Dalibor Roháč comes from Bratislava, Slovakia. He obtained his B.A. at the IES in 2005. Then he completed his M.A. in economics from George Mason University, USA and an M.Phil. in economics from St Antony’s College, University of Oxford. Later, in 2009 he received PhDr. at the IES. From 2011 to 2014 he was working on his PhD in political economy at King’s College, London.
Dalibor Rohac is currently a research fellow at the American Enterprise Institute (AEI), where he studies European political and economic trends. Specifically, he is concentrates on Central and Eastern Europe, on the European Union (EU) and the eurozone, US-EU relations, and the post-Communist transitions and backsliding of countries in the former Soviet bloc. He is concurrently a visiting fellow at the Max Beloff Centre for the Study of Liberty at the University of Buckingham in the UK and a fellow at the Institute of Economic Affairs in London.
Before joining AEI, Rohac was affiliated with the Cato Institute’s Center for Global Liberty and Prosperity, the London-based Legatum Institute as a Research Fellow and Deputy Director of Economic Studies, and as a Research Associate at the Center for the New Europe in Brussels. He also interned in the office of the president of the Czech Republic in Prague.
Dalibor’s analyses and commentaries have been published widely in the media, including the Washington Post, New York Times, Financial Times, and Wall Street Journal. His scholarly articles have been featured in professional journals, among them Constitutional Political Economy, Economic Affairs, and the European Journal for the History of Economic Thought.
Dalibor lives in the US with his Slovak wife, and in his free time he likes cooking and travelling.
You studied at the IES, Oxford, George Mason University or King's College. What did you consider the most important at each school? Every school has certainly somehow shaped and influenced you...
Each of those university experiences shaped me in a slightly different way. Both the undergraduate degree at IES and the MPhil at Oxford were great at building and strengthening my technical toolbox. GMU and King's College (which is where I completed my PhD in political economy) were helpful in broadening my research horizons and encouraging me to cross disciplinary boundaries. But I have to say that throughout my studies abroad I was always drawing heavily on my undergraduate training from IES, which I think was at par with that offered by the world’s leading economics departments.
You work abroad in the academic sphere and in international think-tanks, does your personal experience from the Central and Eastern Europe help you?
Very much so. My interest in economics and social sciences was sparked by my experience of living through the fall of communism and the post-communist transitions in Central and Eastern Europe. While transitions are an interesting subject in their own right, I think that this personal experience should also make Czechs and Slovaks, as well as other people from the region, more sensitive to the dangers facing free and open societies today. Compared to our friends in the West, we have fewer reason to be complacent, because we saw unfree societies first hand. For all the troubles that our democracies and market economies face, things can be much worse, politically and economically, than they are today.

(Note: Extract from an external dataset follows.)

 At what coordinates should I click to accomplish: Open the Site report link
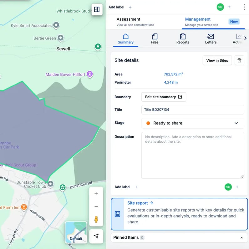click(x=140, y=203)
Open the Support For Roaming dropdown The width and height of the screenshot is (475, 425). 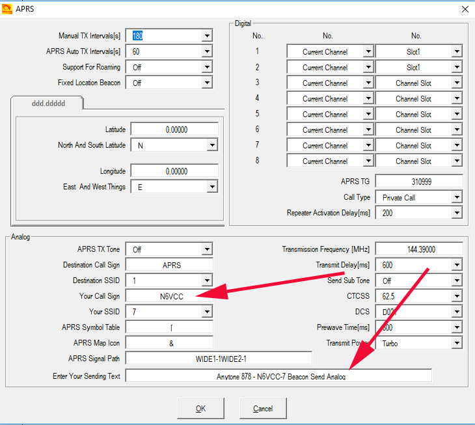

Dalibor, last year you published a book that is the conservative defense of the European Union, what is the main message of the book, did you come to any surprising conclusion?
As many people of my generation in this part of the world, I started my intellectual journey holding fairly strong Eurosceptic positions. After all, as an undergraduate student I was an avid reader of Václav Klaus, Milton Friedman, and English-speaking conservative press. However, over time I parted ways with Euroscepticism. I do not think the EU is perfect and to a large extent I stand by my earlier criticisms. At the same time, I have come to realize that, in spite of all its flaws, the European project has succeeded in delivering some crucial public goods – peace, prosperity, and democratic governance – which should not be taken for granted.
You work in the UK and the US. Do you feel the latest changes in US immigration policy in person? How do you look at this issue, especially with regard to the migration of skilled people, as a foreigner?
Regardless of who is president, US immigration officers can often appear quite intimidating. Personally, I have not experienced myself anything unusual since Donald Trump's election. However, I am aware that many others had a hard time getting through passport control at US airports, especially at the time when his ill-conceived travel bans (now struck down by courts) were being introduced.
As an economist, I see migration as a force for the good the world. Economists have shown that we could double global GDP by removing migration restrictions. For that reason I worry about the political appeal that immigration restrictions have gained in the United States and also in the UK. The Brexit vote, after all, was also driven by opposition to immigration from Eastern Europe – although the latter has been demonstrably a boon to UK economy and public finances!
What do you do in your free time? It looks like your job is your hobby...
Indeed, I very much enjoy my work, which combines punditry, public outreach, and also more serious research. Otherwise, I enjoy cooking (much to the relief my wife, also an IES graduate) and travel. I know I should probably take up a sport, but I’m just not very good at such things.